Surtout ne pas regarder l’heure, ni chercher à savoir où on en est du trajet, ce sont mes deux résolutions. Heureusement, c’est une période où je n’ai mal ni au dos, ni aux genoux, ni aux pieds. Soudain, un arrêt aussi brutal qu’inopiné désespère chacun(e). La jeune Portugaise y trouve matière à amusement en imitant les soupirs que pousse le train immobilisé. J’en suis à « Suicide » dans Leopardi : Le suicide est contre nature. Mais est-ce nous vivons selon la nature ? Ne l’avons-nous pas entièrement abandonnée pour suivre la raison ? Ne sommes-nous pas des animaux raisonnables, c’est-à-dire très différents des animaux naturels ? La raison ne nous montre-t-elle pas à l’évidence l’utilité de mourir ? Avant que je recoure à cette solution, nous repartons, puis arrivons enfin à Saint-Lazare. L’avantage de voyager debout sur la plateforme, c’est d’être dans les premiers à sortir.
Une deuxième déconvenue m’attend à la sortie de la gare. Le bus Vingt n’en part plus, pour raison de travaux. Ses deux premiers arrêts sont supprimés. Je marche donc jusqu’à l’arrêt Havre Haussmann, puis c’est assis que je rejoins Bastille.
Au comptoir du Café du Faubourg, je sors mon carnet Muji afin d’y noter ce début de matinée contrariant.
-C’est une écriture de docteur ça, commente la bouillante serveuse brune. T’arrives à t’relire ?
Elle s’empare de mon carnet ;
-C’est quoi ce mot-là, çui-là ?
Troisième déconvenue, aucun livre n’est pour moi chez Book-Off, pas davantage au marché d’Aligre, ni chez Emmaüs. Le sac léger, je rejoins la Bastille afin de déjeuner au Rempart.

Consigne 1.
Recopiez à l'identique les lignes de la liste, en partant de celle qui contient « Given: Click the upward » et en allant jusqu'à la fin de la liste, bornes incluses. Omettez les images dans votre réponse.
L'extrait et la liste proviennent de sources distinctes, sans lien entre elles.

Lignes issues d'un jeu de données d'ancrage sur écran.
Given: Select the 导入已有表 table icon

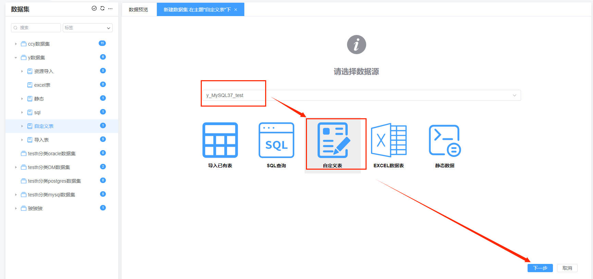Looking at the screenshot, I should (220, 140).
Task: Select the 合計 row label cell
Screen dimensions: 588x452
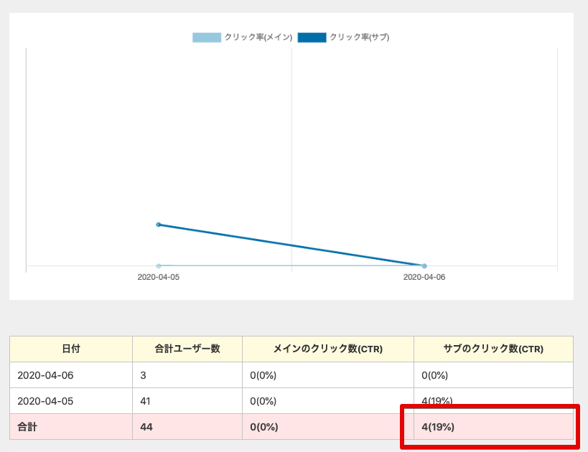Action: click(x=27, y=427)
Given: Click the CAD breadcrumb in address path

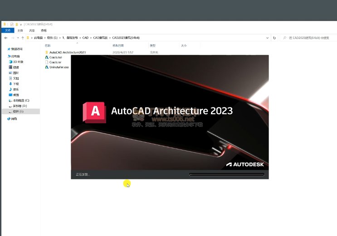Looking at the screenshot, I should point(85,38).
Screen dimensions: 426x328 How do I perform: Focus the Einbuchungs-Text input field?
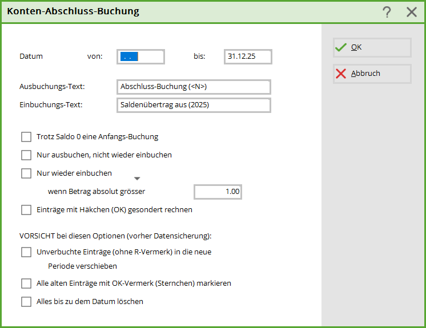(x=193, y=105)
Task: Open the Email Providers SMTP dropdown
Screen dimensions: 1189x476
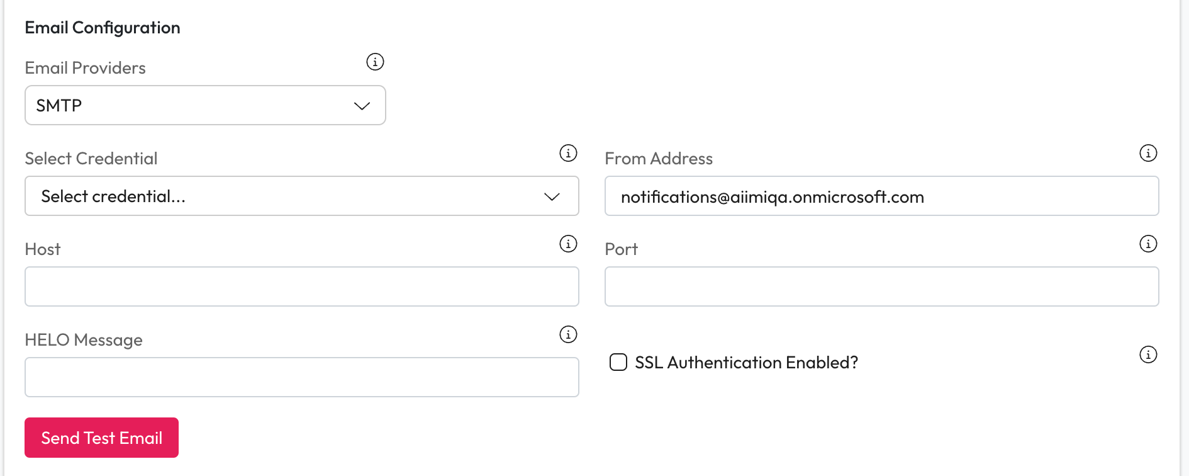Action: pos(204,105)
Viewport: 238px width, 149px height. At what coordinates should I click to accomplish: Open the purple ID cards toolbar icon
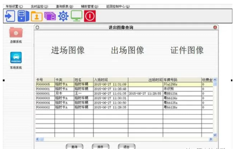tap(50, 16)
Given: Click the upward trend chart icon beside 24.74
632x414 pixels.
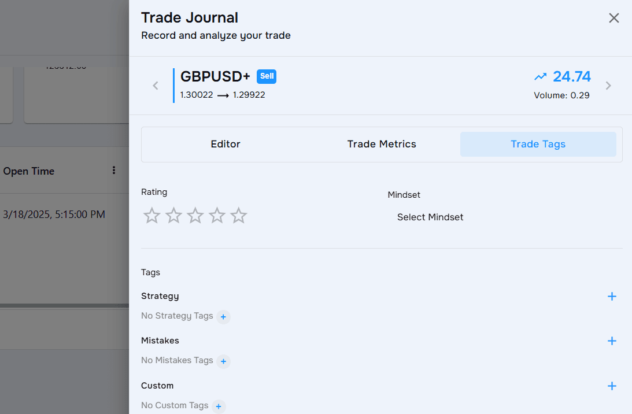Looking at the screenshot, I should coord(541,76).
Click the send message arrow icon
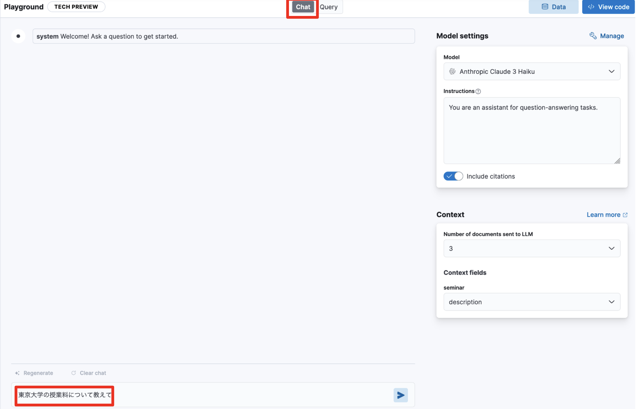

Consigne 2.
Répondez aux questions suivantes d'après l'extrait :
(a) Pour quelle raison le bus Vingt ne part-il plus de la gare ?
(b) Au comptoir de quel café le carnet Muji est-il sorti ?
(c) Où le déjeuner doit-il avoir lieu ?

Corrigé 1.
Given: Click the upward trend chart icon beside 24.74
632x414 pixels.
Looking at the screenshot, I should coord(541,76).
Click the send message arrow icon

Corrigé 2.
(a) Il ne part plus de la gare pour raison de travaux.
(b) Au comptoir du Café du Faubourg.
(c) Au Rempart.